Senior eurozone officials acknowledged in a confidential conference call on Wednesday that they were "in a mess" and discussed imposing capital controls to insulate the currency area from a possible collapse of the Cypriot economy.
Cyprus refused to take part in the call, minutes of which were seen by Reuters. Several participants described its absence as troubling and reflecting the wider confusion surrounding the island's predicament.
EU officials believe at least some of the €5.8 billion they are demanding should come from the €68 billion in Cypriot banks, €38 billion of which are in the form of large deposits of more than €100,000, mainly from foreigners.
But hitting small savers caused visceral outrage, and the Cypriot government fears that foisting too big a burden on large depositors would wreck the offshore financial industry that forms much of the country's economy.
Among the other options, nationalising pension funds of semi-public companies could yield between €2 billion and €3 billion, although European officials say it would raise less. Issuing bonds linked to future natural gas revenue is problematic because pumping any gas is years away.
‘Like a bull in a china shop’
Doubts about the fate of the small nation of just 1.1 million people has shaken confidence in the single-currency eurozone and raised geopolitical tension between the EU and Russia.
Russian Prime Minister Dmitry Medvedev, who meets a European Commission delegation in Moscow on Thursday, said the bloc had behaved "like a bull in a china shop". He likened EU proposals, which would force Russian customers to contribute to the rescue of Cypriot banks, to Soviet-era expropriations.
Tuesday's parliamentary vote marked a stunning rejection of the kind of strict austerity accepted over the past three years by crisis-hit Greece, Portugal, Ireland, Spain and Italy.
European officials maintained the pressure on Nicosia.
"I cannot rule out a Cyprus insolvency," Austrian Finance Minister Maria Fekter said in an interview with the newspaper Österreich. "A euro exit would not achieve anything.
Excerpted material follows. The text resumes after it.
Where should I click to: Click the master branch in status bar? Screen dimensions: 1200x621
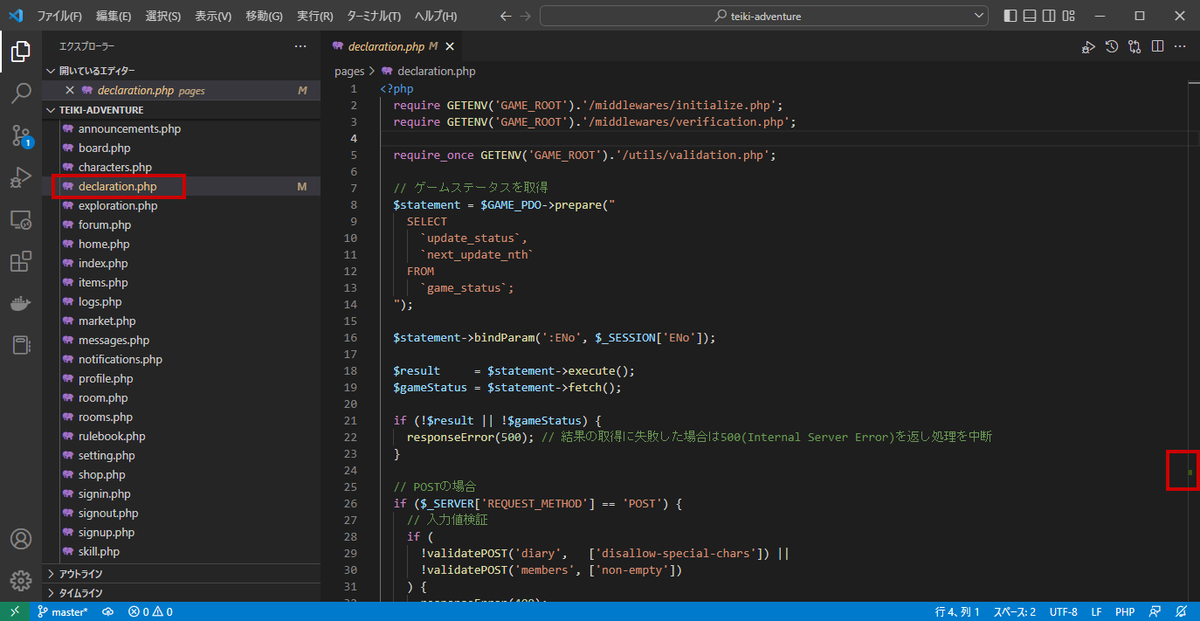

Cyprus must act now."
Cyprus is a haven for billions of euros squirreled abroad by Russian businesses and individuals – one of the reasons why Germany and other northern eurozone states are reluctant to bail it out without a contribution from bank depositors.
The island's banking sector was hollowed out by its exposure to bigger neighbour Greece.
The entire island of Cyprus is officially EU territory, but the country is divided. Turkey, an EU candidate, doesn’t recognise the Republic of Cyprus and has occupied the northern part of the island since 1974.
Cyprus is heavily exposed to the Greek crisis and needs to salvage its banking system, which in recent years has become a haven for rich Russians.
Eight months of inconclusive talks on a bailout package have turned tiny Cyprus into a big headache for the eurozone, triggering fears of a financial collapse that reignites the bloc's debt crisis.
Nicos Anastasiades, who won a resounding victory in the February elections, promised to “restore the credibility of Cyprus”.